En Podemos sucede como en las demás organizaciones: lo que dicen en Cataluña no encaja con el mensaje central que desde Madrid quiere tratar de unificarse en todas las federaciones. La formación morada ha defendido durante el proceso un sinfín de opciones, y finalmente, parecían mantenerse firmes en una idea, la que suponía que no apoyaban al independentismo en su aspiración secesionista, pero sí en la vertiente soberanista. Dicho de otro modo: Podemos defiende una consulta pactada, con garantías, para conocer el sentir de la población de Cataluña y desde ahí, establecer el primer punto de partida para un nuevo proceso constituyente. Sin embargo, el secretario general de Podemos quería que este mensaje se mantuviera dándole la mano a las formaciones independentistas como son ERC, Las CUP y también poder dialogar con el PSC e ICV.
Desde Madrid no se ha sabido entender la postura propuesta por Dante Fachin, y la presión ha ido en aumento hasta que el que fuera secretario general ha presentado su dimisión —que ha sido acompañada por otros ocho—. Desde Madrid plantean una consulta a la militancia en el sentido de presentarse junto a la formación de Ada Colau. No han querido arriesgar. Y en este punto parece que la mayoría está de acuerdo, y así, de esta forma, desautorizan a Dante, que apostaba por una lista unitaria mucho más amplia.
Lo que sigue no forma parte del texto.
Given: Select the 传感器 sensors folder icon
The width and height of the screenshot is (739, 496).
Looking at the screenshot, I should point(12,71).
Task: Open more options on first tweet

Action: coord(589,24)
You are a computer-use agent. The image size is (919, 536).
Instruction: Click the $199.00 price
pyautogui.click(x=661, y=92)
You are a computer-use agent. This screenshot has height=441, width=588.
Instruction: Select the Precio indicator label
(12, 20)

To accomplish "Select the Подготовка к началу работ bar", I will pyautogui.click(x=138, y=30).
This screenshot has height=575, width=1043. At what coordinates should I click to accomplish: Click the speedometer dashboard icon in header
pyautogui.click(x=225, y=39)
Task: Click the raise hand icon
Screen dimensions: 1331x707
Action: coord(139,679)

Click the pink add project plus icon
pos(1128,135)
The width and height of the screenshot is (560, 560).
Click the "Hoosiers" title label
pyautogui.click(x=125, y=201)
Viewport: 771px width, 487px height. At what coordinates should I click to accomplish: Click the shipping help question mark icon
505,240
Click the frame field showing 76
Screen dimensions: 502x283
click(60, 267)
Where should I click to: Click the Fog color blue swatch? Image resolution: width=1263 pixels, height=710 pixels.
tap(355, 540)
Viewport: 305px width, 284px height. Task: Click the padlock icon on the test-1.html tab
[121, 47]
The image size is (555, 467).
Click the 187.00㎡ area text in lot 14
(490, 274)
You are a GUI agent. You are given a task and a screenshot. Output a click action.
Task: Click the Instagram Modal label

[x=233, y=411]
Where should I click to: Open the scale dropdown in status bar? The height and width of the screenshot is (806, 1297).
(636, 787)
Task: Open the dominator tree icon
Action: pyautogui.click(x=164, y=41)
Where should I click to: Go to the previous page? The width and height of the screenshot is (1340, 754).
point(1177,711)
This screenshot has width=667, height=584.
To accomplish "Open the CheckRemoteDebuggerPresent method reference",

La izquierda no se aclara, y mientras tanto, las formaciones, en lugar de plantear un amplio debate, primero en el seno de cada una, y después de manera conjunta, sobre el asunto de Cataluña —fundamental para replantear nuestro sistema político y territorial— prefiere ir depurando a los disidentes (ya sean Bescansa, Dante, o Parlon) que sienten que sobran ante tanta cerrazón y posturas templadas que finalmente terminan por no entenderse. Hasta que la izquierda no se aclare, seguiremos sin entender bien de qué se trata este momento tan delicado, el de la Segunda Transición.